• _EXTRACT_
□ □ □ □ □
Which in fact it had.
And then, some time later, rumors of "the raids" surfaced. It
seemed that, in addition to humiliating Jews by destroying their
livelihoods, making them clean city streets on hands and knees, beating
them up in broad daylight, or arresting them willy nilly, armed Germans were
combing apartment houses in an organized manner. Many Jews, sometimes
entire families, were said to be arrested, and carted off to who knew where.
It seemed as if the raiders knew exactly where to look, down to the house or
apartment number. But these sweeps were only rumors to us, of which there
were hundreds, and besides, we had more immediate problems to solve.
So it is that we sit this late evening, a few months into the
"Anschluss," grouped around the massive dining table in our apartment. The
radio spews martial music, attractive tunes with uplifting lyrics like: "
Wenn das Judenblut vom Messer spritzt" (When the Blood of Jews drips from
Knives), other inspiring Nazi propaganda, and occasionally, highly censored
and distorted news programs. It seemed as if we are, masochistically,
setting the mood for our desperation of being practically destitute, and
having just learned that the immigration quota into "Amerika" is filled for
the next three years. Which is problematic at best, since as of now, we
have no American sponsor to vouch for us in the first place.
□ □ □ □ □
• _THE DATA_

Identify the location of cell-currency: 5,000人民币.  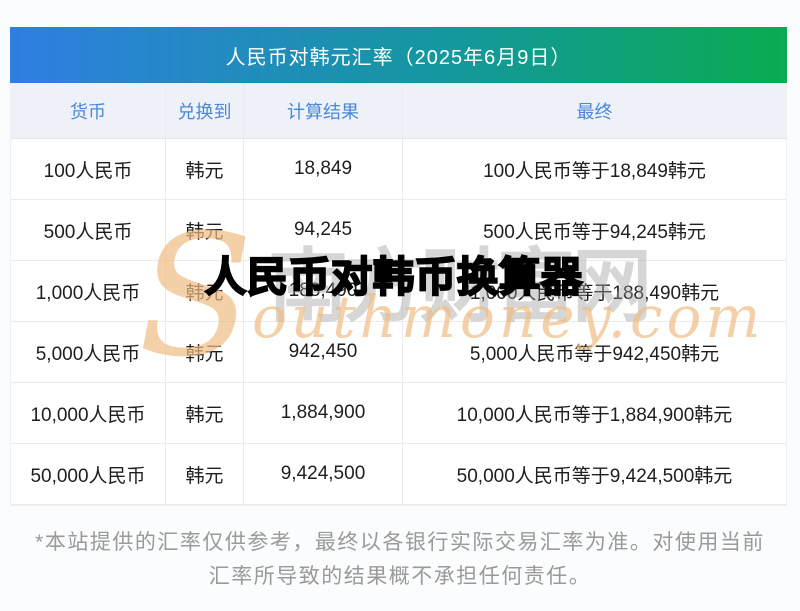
□ □ □ □ □
• _REQUIREMENT 1_
Answer these questions from the Anschluss excerpt.
(a) According to the rumors, what were armed Germans doing in apartment houses?
(b) Where is the family grouped on this late evening?
(c) For how many years is the immigration quota into "Amerika" filled?
• _REQUIREMENT 2_
Rewrite the part of the Anschluss excerpt that begins at the words "And then, some" and stops after "who knew where.", substituting "tenement buildings" for "apartment houses".
The listing has no role in any of this.

• _WORKED SOLUTION 1_
(a) They were combing apartment houses in an organized manner.
(b) Around the massive dining table in their apartment.
(c) The next three years.

• _WORKED SOLUTION 2_
And then, some time later, rumors of "the raids" surfaced. It
seemed that, in addition to humiliating Jews by destroying their
livelihoods, making them clean city streets on hands and knees, beating
them up in broad daylight, or arresting them willy nilly, armed Germans were
combing tenement buildings in an organized manner. Many Jews, sometimes
entire families, were said to be arrested, and carted off to who knew where.